What do you use in emergency glaucoma?
Pilocarpine. Muscarinic, very effective at opening canal of Schlemm via ciliary contraction.
Epinephrine for glaucoma?
Decreases aqueous humor synthesis via vasoconstriction but causes mydraisis, so don’t use in closed angle glaucoma
Latanoprost. Use and AE
PGFalpha. Increases outflow of aqueous humor for glaucoma, but darkens color of iris
Meperidine
Think of meeper with his pinpoint pupils. This is an opioid
Diphenoxylate uses
Opioid used to treat diarrhea
Butorphanol
Mu opioid receptor partial agonist and kappa opioid receptor agonist, analgesia and less resp depression than full opioid agonists.
Tramadol vs trazadone
Tram it all to hell. My back hurts all the time but I don’t want opioids! Tram it, now I’m having seizures. Tramadol = weak opioid agonist and also inhibits serotonin and NE reuptake.
Trazadone = atypical antidepressant for insomnia –> trazabone
What do you do for status epilepticus?
- IV lorazepam. 2. Phenytoin to prevent recurrence. If still seizing, start phenobarbital. If still seizing, intubate and give genearl anesthesia.
First line for myoclonic seizures?
Valproic acid
Primidone
Prodrug for phenobarbital.
AE’s of phenobarbital
Inducer of P450 and contraindicated in porphyria
Big AE of valproic acid
Hepatotoxicity
Big AE of lamotrigine
Steven Johnson
Big AE of topiramate
Induces metabolism of estrogen– makes OCPs not work
Benzos MOA vs barbiturates
Benzos increase frequency of channel opening, barbs increase duration
Diazepam, lorazepam, triazolam, temazepam, oxazepam, midazolam, chlordiazepoxide, flurazepam, alprazolam, clorazepate, estazolam. Duration of actions?
Diazepam: long Lorazepam: Medium Triazolam: short Temazepam: Medium Oxazepam: short Midazolam: short Chlordiazepoxide: long Flurazepam: long Alprazolam: short Clorazepate: long Estazolam: medium
Zolpidem
Ambien. Nonbenzo but acts at benzo site. Lower dependence risk and lower hangover. Others - zaleplon, eszopiclone
2 days to 4 weeks after had anesthesia patient had centrilobular hepatic necrosis with increased LFTs. 80% mortality.

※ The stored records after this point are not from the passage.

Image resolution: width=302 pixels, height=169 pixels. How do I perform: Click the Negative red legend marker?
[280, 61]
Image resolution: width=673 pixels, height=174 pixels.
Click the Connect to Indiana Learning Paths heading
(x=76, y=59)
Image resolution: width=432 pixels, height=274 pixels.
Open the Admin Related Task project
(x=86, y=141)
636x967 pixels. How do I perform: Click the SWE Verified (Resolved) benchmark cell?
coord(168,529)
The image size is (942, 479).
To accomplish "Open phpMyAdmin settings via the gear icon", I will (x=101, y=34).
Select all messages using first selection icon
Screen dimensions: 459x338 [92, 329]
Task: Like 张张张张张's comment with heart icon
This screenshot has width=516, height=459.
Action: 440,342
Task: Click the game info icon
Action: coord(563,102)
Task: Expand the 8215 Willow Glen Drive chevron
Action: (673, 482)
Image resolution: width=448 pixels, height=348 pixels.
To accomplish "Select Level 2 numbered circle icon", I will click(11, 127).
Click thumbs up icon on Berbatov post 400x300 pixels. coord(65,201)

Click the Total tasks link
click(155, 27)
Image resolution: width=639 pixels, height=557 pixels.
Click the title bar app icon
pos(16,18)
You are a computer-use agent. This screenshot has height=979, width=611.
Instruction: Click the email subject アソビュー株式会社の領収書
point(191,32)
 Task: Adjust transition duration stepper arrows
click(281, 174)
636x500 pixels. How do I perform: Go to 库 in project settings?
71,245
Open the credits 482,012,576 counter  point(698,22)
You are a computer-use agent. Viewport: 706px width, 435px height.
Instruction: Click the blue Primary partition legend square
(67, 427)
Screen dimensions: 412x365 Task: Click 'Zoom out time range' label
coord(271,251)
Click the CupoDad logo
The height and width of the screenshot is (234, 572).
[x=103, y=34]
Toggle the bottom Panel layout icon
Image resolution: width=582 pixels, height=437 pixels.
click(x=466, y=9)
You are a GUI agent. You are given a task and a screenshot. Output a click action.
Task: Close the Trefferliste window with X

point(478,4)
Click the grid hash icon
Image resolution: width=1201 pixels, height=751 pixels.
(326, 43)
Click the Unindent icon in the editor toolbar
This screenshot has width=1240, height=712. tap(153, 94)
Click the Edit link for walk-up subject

What was the anesthetic?
Halothane -> hepatotoxicity. H!
AE of methyoxyflurane
Nephrotoxicity (M –> N)
AE of enflurane
Seizures. E–> epilepsy
How is the barbiturate effect terminated?
Rapid redistribution into tissue and fat.
Propofol
Used for ICU sedation, rapid anesthesia induction, short procedures. Potentiates GABA-A, but not barb
Succinylcholine: MOA and AE’s
Phase I: Depolarization –> inactivation –> flaccid paralysis
Phase II: Desensitized –> acts like nondepolarizing block
AEs: hypercalcemia, hyperkalemia, malignant hyperthermia
Dantrolene MOA
Blocks RyR to treat malignant hyperthermia and neuroleptic malignant syndrome
Pramipexole
DA agonist for PD
“capone” drugs
LIke Mafia taking care of L-dopa, “taking care of” COMT to increased DA entering brain. Still need carbidopa or ineffective. Tolcapone does peripheral and central and has hepatotoxicity. Entacapone just does peripheral.
What do you use to treat tremor predominant parkinsons?
Benztropine
B6 effect on L dopa?
Increases peripheral metabolism so less enters brain
Memantine vs amantadine
Memantine = NMDA antagonist to prevent excitotoxicity in Alzheimer’s, amantadine = influenza drug that increases DA release for PD.
Donepezil
AChEi. NOT ACEi. Used to treat Alzheimer’s
Sumatriptan
Not tricyclic… headache drug! 5HT1B/1D agonist. Inhibits trigeminal nerve activation, prevents vasoactive peptide release, induces vasoconstriction. 5 HT blocks pain pathway, blocks cGRP and substance P release.